As to 3 or 4 inch, what configuration will the venting be?  Straight up, straight out, out and up?  Sizing of venting depends on EVL (equivalent vertical length).  1' horizontal = 1; 1' vertical = 0.5; 90 elbow = 5; 45 elbow = 3.  We can help walk you through that if we have more info...  EVL of 15 or larger requires 4" venting.


----------



## bogieb (Aug 27, 2015)

If you will be running other fuels than pellets, then make sure you get pipe rated for multi-fuel. I use DuraVent PVP series as it is multi-fuel. Have only run pellets thus far, but my stoves are capable of burning almost anything pelletized, so could see myself changing up in the future. That pipe is more expensive than the DuraVent PVL (wood pellets only I believe), which is a perfectly fine pipe for just burning wood pellets. As Lake Girl said, it is a matter of what you will burn, and what features you want that will determine the "best" pipe.

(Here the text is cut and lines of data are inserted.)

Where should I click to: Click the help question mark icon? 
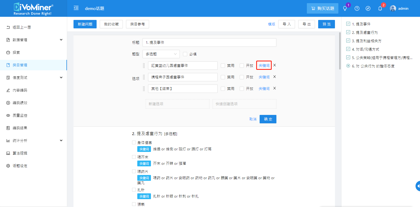(357, 8)
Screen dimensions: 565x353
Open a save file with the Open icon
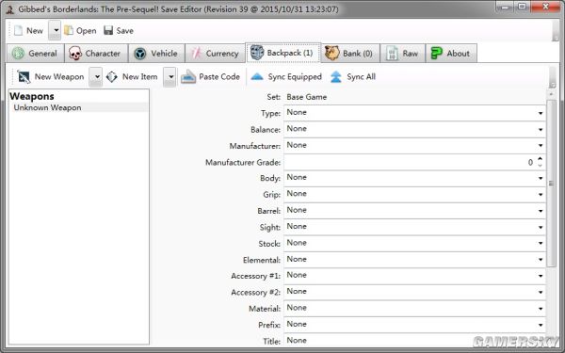tap(69, 31)
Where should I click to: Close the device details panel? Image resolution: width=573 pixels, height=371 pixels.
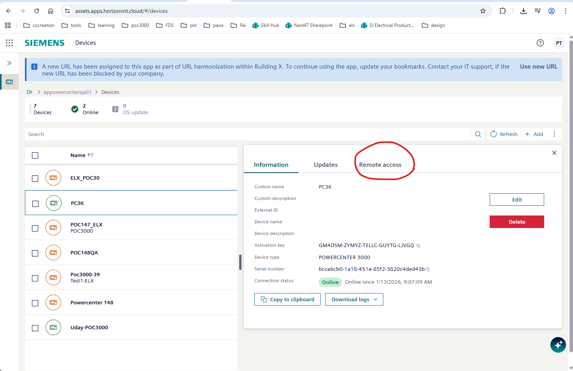coord(554,153)
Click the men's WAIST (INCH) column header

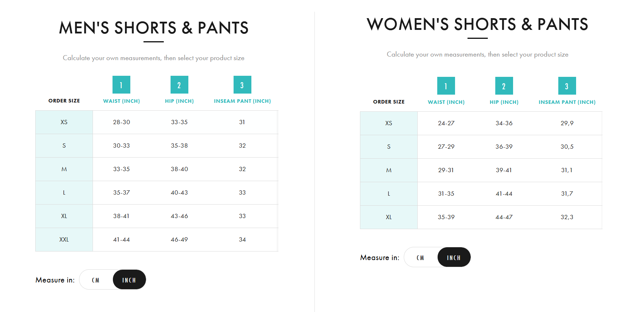click(121, 101)
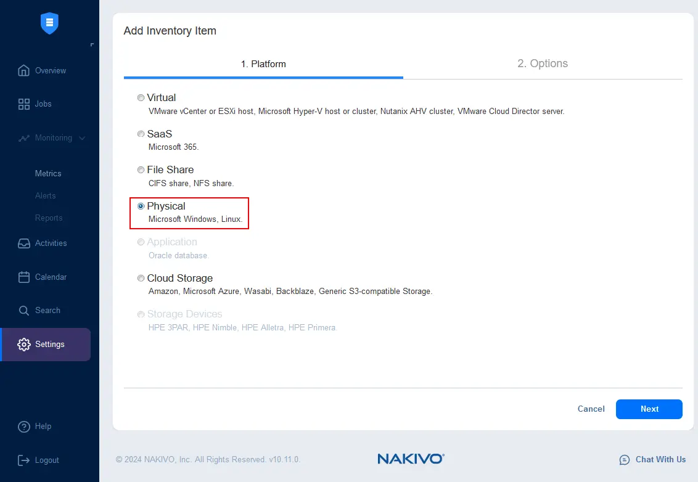Open Overview via the home icon

pyautogui.click(x=24, y=70)
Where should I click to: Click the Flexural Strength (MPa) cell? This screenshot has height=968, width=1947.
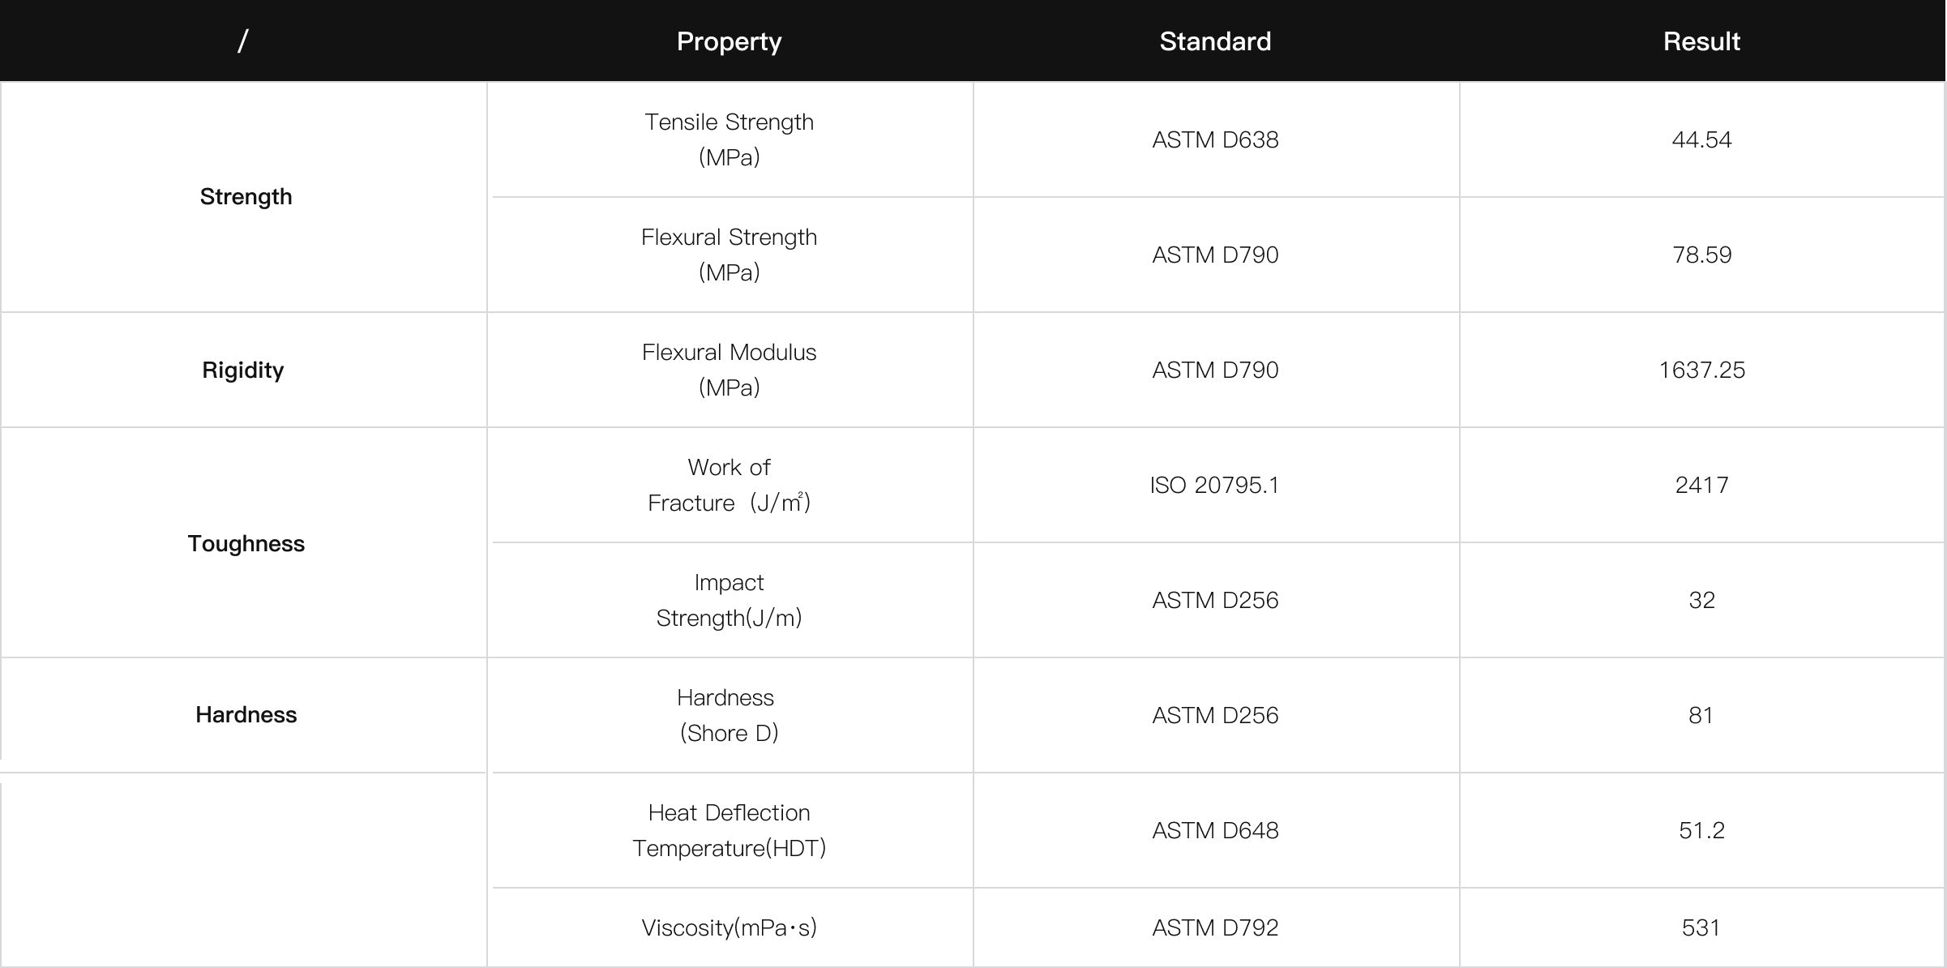click(x=729, y=255)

If you have the choice, I would suggest up and out. That way if you lose power, the smoke should easily vent by itself. You will also recapture some of the heat lost out of the exhaust. If you are worried about aesthetics, you could go out and up (which should also vent smoke easily in case of power outage). If you are cramped on spaces, then direct vent would fill your need - as long as the stove install directions indicate it is safe to do so.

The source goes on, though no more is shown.